#### EXERCISE GOAL
Scan the data beneath this task and copy each line that includes "agent".
§
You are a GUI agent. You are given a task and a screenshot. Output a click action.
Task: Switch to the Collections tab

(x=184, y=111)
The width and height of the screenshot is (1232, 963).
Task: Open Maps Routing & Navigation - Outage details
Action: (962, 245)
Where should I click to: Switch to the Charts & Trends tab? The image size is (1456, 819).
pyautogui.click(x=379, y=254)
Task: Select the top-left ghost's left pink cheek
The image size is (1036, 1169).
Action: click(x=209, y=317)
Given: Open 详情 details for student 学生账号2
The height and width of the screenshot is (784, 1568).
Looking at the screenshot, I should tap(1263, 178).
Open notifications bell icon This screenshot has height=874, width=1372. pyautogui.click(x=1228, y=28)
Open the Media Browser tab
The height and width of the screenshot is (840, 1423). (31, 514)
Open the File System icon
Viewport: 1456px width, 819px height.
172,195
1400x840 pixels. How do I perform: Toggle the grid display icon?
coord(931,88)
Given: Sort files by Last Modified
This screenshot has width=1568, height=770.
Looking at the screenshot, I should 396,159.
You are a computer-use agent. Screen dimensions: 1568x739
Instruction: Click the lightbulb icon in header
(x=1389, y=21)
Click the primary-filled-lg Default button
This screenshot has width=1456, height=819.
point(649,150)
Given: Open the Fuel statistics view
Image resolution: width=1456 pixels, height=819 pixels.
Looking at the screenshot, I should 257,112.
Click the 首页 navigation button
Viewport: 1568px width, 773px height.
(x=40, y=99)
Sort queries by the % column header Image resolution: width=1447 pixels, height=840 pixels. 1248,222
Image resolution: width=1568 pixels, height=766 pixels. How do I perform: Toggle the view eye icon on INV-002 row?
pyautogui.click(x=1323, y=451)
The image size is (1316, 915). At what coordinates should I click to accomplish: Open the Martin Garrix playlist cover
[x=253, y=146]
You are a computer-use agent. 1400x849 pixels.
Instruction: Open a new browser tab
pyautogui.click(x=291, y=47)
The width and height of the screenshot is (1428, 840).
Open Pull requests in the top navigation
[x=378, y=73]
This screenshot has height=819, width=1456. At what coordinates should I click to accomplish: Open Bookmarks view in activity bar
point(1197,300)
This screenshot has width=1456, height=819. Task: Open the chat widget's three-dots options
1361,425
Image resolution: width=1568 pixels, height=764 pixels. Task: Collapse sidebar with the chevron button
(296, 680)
§
#### SOLUTION
You are a GUI agent. You are given a task and a screenshot. Output a click action.
You are a computer-use agent. Screen dimensions: 1568x739
You are a computer-use agent. 1400x849 pixels.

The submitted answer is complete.